▶ **Your task**: If a line of the records holds the word "computer", copy it out.

[Start of section]

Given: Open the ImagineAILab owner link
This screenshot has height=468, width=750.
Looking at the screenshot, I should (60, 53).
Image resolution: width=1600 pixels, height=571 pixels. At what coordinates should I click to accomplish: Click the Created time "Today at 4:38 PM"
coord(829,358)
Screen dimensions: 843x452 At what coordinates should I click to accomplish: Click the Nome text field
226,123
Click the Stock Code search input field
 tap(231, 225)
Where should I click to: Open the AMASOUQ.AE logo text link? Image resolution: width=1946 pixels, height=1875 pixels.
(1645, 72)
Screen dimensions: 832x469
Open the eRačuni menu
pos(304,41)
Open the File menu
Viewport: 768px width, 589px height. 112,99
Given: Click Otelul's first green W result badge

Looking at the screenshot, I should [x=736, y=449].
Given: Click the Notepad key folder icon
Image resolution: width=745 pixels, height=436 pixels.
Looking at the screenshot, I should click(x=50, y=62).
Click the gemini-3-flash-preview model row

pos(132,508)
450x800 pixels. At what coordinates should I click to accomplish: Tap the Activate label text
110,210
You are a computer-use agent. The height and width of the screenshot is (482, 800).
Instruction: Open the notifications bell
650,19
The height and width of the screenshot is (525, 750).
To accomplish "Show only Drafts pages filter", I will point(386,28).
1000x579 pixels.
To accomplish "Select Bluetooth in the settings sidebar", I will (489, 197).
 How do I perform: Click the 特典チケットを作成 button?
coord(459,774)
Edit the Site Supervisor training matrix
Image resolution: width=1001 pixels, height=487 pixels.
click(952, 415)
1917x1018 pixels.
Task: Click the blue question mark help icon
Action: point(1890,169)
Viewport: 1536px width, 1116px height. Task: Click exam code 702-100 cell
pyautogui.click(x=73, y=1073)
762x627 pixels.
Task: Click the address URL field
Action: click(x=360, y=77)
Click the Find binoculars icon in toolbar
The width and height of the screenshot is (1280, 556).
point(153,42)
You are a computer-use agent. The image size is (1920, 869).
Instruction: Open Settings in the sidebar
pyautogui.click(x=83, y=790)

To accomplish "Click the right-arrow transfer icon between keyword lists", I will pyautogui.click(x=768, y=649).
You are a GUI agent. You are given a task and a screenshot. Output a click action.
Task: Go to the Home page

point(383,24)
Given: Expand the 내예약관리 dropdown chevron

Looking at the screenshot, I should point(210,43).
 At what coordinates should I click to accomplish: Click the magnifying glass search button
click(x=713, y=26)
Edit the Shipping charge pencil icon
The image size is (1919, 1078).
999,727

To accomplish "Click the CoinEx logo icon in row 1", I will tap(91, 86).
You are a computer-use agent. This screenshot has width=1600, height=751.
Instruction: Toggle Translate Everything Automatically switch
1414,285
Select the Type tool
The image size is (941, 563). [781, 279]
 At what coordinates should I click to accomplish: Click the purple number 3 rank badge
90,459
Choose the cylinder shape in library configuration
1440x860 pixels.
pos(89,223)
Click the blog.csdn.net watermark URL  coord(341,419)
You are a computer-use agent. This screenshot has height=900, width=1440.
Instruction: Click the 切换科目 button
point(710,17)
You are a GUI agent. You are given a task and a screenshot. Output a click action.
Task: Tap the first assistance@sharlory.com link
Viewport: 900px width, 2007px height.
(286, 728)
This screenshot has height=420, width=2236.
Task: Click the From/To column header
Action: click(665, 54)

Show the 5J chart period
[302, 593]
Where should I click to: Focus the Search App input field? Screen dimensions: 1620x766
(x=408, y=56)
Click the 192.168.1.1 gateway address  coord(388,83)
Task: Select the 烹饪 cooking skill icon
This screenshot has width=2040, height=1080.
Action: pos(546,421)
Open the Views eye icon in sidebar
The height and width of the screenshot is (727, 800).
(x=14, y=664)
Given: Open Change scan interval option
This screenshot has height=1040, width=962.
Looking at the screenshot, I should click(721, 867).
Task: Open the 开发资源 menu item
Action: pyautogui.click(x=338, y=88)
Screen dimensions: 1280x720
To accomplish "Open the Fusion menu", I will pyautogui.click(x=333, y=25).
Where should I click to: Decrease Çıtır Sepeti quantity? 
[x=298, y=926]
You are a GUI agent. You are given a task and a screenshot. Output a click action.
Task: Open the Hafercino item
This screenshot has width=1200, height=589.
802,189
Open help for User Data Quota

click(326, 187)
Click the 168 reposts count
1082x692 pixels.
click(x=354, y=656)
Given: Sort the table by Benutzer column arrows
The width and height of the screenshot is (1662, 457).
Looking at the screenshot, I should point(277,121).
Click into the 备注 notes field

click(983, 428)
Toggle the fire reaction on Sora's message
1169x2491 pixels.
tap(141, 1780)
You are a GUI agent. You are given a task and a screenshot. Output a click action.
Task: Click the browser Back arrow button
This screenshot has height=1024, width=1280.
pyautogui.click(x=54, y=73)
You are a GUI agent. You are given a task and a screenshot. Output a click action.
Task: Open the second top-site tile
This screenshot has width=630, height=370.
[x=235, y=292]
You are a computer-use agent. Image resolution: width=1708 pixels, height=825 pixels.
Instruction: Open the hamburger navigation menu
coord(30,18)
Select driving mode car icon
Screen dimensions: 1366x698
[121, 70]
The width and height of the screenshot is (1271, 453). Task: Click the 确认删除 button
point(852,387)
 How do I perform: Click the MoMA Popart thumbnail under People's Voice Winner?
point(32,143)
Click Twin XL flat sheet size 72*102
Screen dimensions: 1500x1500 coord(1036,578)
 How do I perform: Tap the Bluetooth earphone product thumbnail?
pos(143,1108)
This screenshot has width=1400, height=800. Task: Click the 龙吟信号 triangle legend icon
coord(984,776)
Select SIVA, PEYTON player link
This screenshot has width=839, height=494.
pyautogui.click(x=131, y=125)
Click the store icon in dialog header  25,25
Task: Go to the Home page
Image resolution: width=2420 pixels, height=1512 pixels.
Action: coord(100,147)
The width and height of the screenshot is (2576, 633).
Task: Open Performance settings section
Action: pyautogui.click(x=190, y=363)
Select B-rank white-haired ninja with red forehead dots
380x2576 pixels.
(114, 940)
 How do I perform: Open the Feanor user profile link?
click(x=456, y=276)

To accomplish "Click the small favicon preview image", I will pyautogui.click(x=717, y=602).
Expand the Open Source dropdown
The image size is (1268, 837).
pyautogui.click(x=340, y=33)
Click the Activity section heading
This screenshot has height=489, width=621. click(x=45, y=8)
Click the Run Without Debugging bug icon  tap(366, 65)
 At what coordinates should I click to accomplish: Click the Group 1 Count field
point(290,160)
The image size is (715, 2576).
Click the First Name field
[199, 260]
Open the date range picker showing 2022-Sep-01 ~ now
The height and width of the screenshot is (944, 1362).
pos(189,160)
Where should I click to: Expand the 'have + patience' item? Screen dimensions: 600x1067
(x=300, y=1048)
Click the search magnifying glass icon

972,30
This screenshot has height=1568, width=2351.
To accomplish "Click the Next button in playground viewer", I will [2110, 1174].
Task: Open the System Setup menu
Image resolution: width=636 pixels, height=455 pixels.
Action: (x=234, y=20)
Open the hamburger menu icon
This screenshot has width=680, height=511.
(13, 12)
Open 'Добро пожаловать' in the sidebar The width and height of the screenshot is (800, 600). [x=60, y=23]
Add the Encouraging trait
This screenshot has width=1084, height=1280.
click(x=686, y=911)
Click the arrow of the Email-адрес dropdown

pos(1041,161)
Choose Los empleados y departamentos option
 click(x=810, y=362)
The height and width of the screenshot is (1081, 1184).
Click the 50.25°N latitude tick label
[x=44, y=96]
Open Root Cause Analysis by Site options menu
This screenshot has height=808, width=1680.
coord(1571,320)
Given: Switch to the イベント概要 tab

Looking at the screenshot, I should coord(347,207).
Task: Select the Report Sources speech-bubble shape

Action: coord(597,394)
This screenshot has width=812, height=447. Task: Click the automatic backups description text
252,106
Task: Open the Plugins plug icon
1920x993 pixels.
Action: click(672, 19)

[End of section]

▶ **Answer section**:
You are a computer-use agent. The height and width of the screenshot is (482, 800).
You are a computer-use agent. The image size is (1920, 869).
You are a computer-use agent. This screenshot has width=1600, height=751.
You are a computer-use agent. This screenshot has height=900, width=1440.
You are a computer-use agent. Image resolution: width=1708 pixels, height=825 pixels.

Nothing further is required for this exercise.